Shapps proclaims that the Tory-led Government is protecting the homeless from council cuts.
Sure, he says, he won’t insist that councils match the Government’s resource allocation for the Supporting People housing programme, but match it they should.
‘If I thought [the new council funding settlement] would in any way increase homelessness and rough sleeping, I certainly would not support the moves we are making to ensure every taxpayer’s pound is spent more wisely‘, he says.
Presumably ensuring every taxpayer’s pound is spent more wisely is Tory-talk for Chancellor George Osborne’s slash and burn, as the Coalition works its way silently and inexorably towards de-governance.
Strict silo thinking is very evidently the Government’s preferred – no, politically essential – way of seeing the world.
Any other perceptual mode would incur the risk of joining up the dots, of acknowledging that inevitably deep and damaging cuts are underway, and that wherever or however they are applied, they are directly the result of Mr Osborne’s steely surgery.
If homeless people are protected, some other provision, perhaps early years or local parks, will have to suffer. Silos or no, something somewhere has to give when resources for services are slashed.
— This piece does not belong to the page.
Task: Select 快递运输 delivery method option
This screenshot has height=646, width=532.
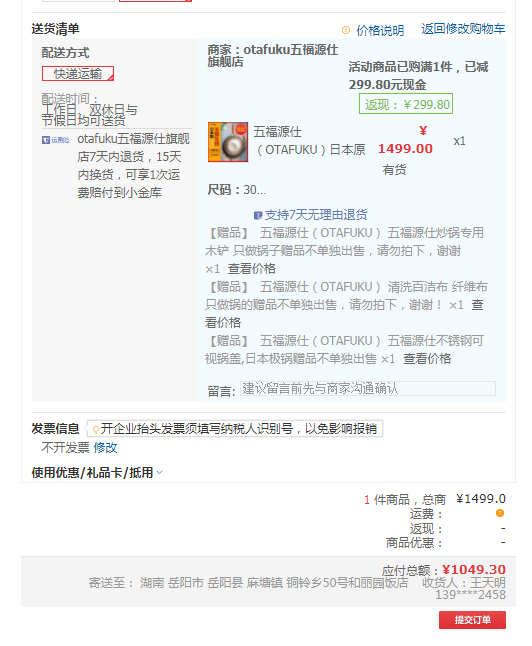Action: (78, 73)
By steadfastly refusing to see the connectedness of public (and indeed private) services, the huge political advantage of ultimate denial of culpability is always there for Shapps, Osborne, Cameron and Clegg:
Not us folks, it’s those dodgy Councils who won’t accept proper responsibility for everything extra we’ve just landed on them. We’ve changed the rules, and that’s how it is.
OK, we also chopped the money whilst increasing the service provision load, but that’s their problem now, not ours….
So soon there will be merely a spectre where the Welfare State once proudly stood.
But it won’t be the Tories’ fault. Oh no, it’s the fault of local councils, who somehow at a stroke can’t make less money go many more ways at once.
Pretty nifty Tory positioning, or what?